National AIDS Response
A National AIDS Commission (KPA in Indonesian) was set up by Presidential Decree in 1994. This was followed by the establishment (at least in theory) or AIDS Commissions at provincial and district/municipal levels; however, many of these have only recently started to become effective, while others still exist in name only. The KPA published the first national five-year AIDS strategy in 2004, while the second was released in 2003 covering the period to 2007. While the first strategy tended to place the load of the response on government agencies, the second strategy provided a clearer role for the community, as well as strongly supporting the GIPA principle for greater involvement of people with AIDS.

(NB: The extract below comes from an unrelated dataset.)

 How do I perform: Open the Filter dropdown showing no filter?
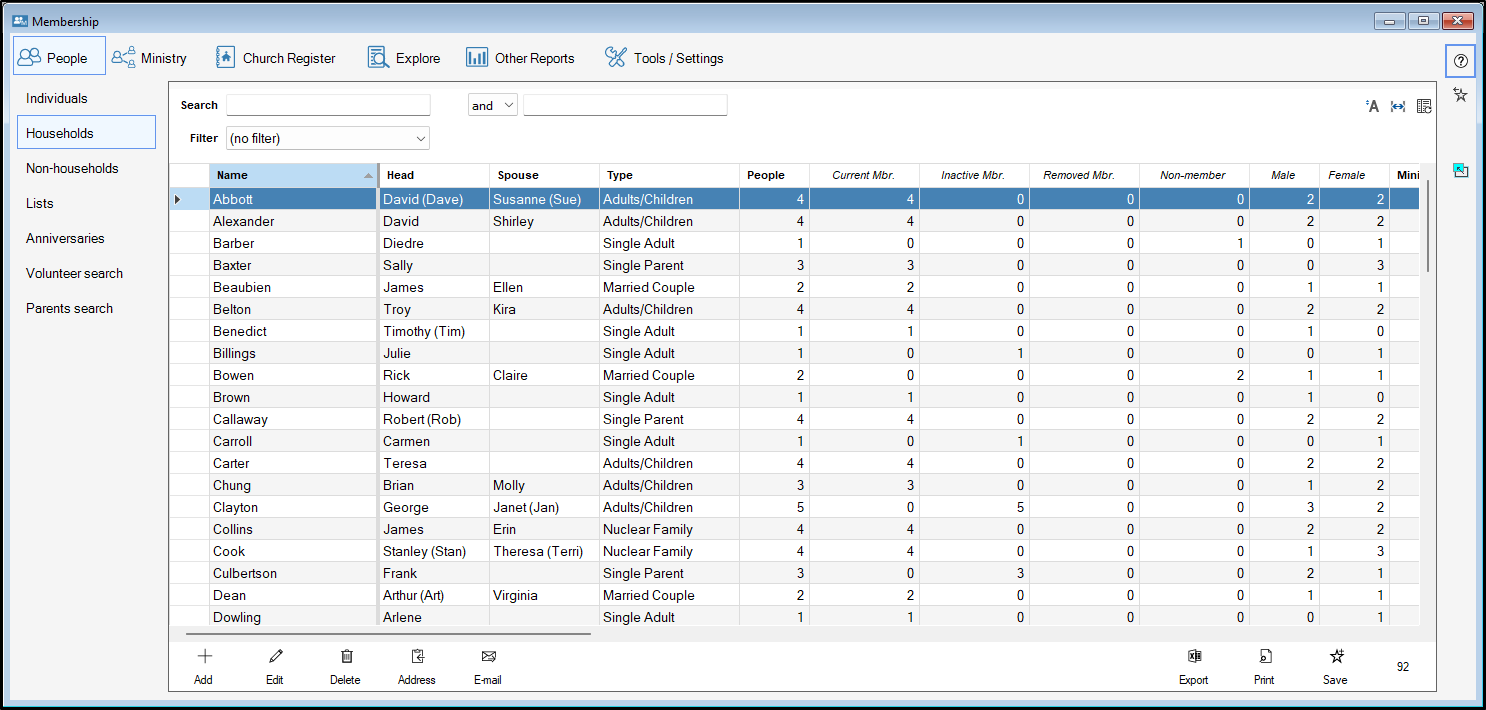point(327,138)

In Januari 2004, representatives of six provincial governments met together with KPA leaders to discuss the exploding number of AIDS cases in their provinces. The outcome of this was the Sentani Commitment to make an “effort to ensure that the epidemic does not become more widespread [in the six priority provinces] and spread to the general population and become a national threat”. The list of priority provinces was subsequently increased to nine, and later so almost 20.
Community Response
There are a large number of NGOs and community-based organizations working in the response to HIV/AIDS in Indonesia. However, apart from Spiritia, none has national scope, and few even have a province-wide program. Most work in the field of prevention, many focussing on specific target groups, such as sex workers, transsexuals, IDUs, etc.

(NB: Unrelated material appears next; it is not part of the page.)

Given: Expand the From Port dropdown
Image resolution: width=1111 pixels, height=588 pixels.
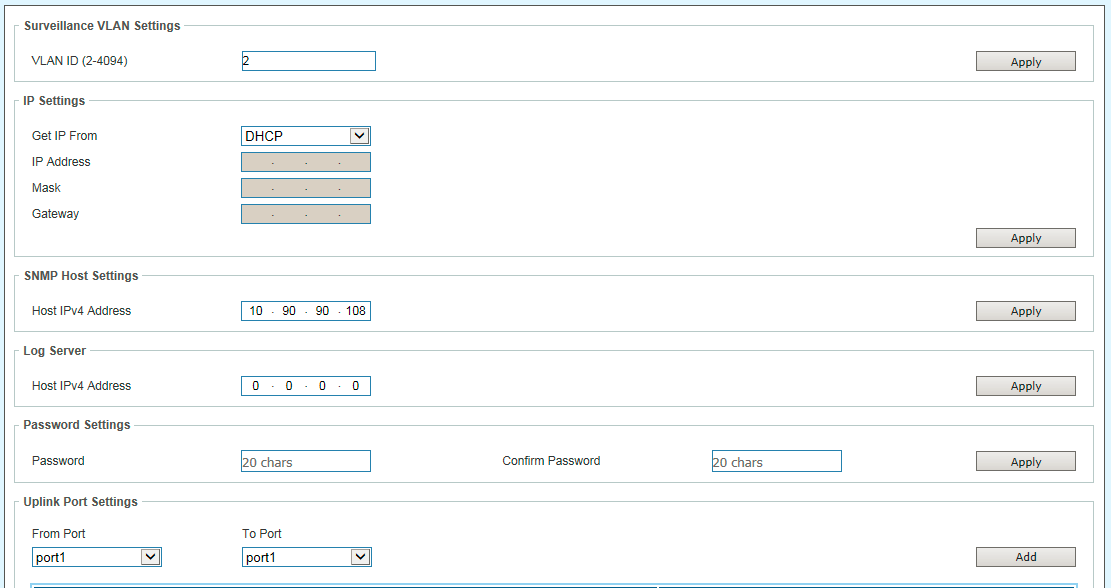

Voluntary Counselling and Testing
Provision of voluntary counselling and testing (VCT) services has not kept pace with needs, rarely being easily acessible, or friendly to vulnerable groups. A Ministry of Health report of 2005 noted that VCT services in the AIDS Referral Hospitals (see below) were largely passive, and serving in-patient clients. Services are rarely well-promoted, and few of those who should be tested know where to go. This list of almost 130 places offering VCT dates from September 2006.

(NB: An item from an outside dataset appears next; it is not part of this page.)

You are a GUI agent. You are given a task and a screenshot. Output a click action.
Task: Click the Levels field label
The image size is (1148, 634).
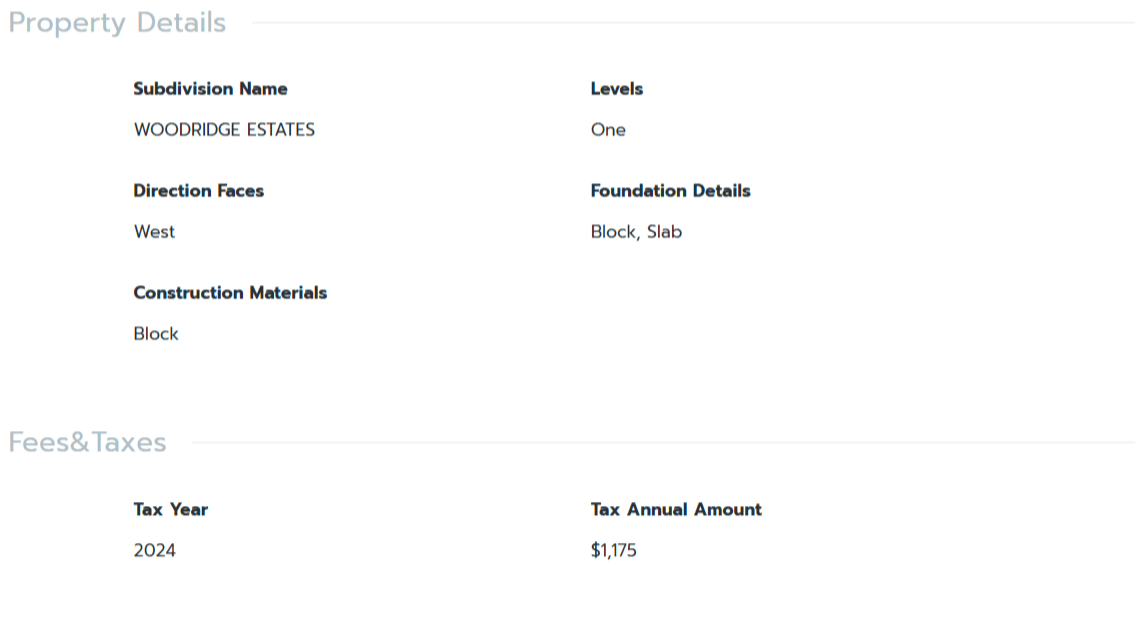[x=616, y=89]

Care, Support and Treatment
In early 2004, Indonesia committed to join the WHO’s “3 by 5” initiative to provide antiretroviral therapy (ART) to 50 per cent of those who needed it in the developing world. The target number of people to receive ART by 2005 in Indonesia was set at 10,000. However it soon became clear that identifying this number of people requiring ART would be a major challenge without a major scale up on voluntary counselling and testing (VCT) services. This has not occured. However, currently around 5,000 people (said to be all those identified who fulfil the WHO criteria for starting ART) are now receiving it free-of-charge. Provision of drugs is partly funded by the national government and partly by the Global Fund to fight AIDS, TB and Malaria (GF-ATM).
To manage provision of ART, 25 hospitals were designated as AIDS Referral Hospitals in October 2004, and training of professional staff from these hospitals was started. It was planned that the number of AIDS Referral Hospitals should be increased to 75 (including at least one in every province) by 2005, but although training has started, the official designation has yet to be promulgated.
Facilities for CD4 and viral load testing are still quite limited, although it is understood that a number of CD4 testing machines are in process of being purchased. Viral load testing remains unaffordable for most who need it in Indonesia.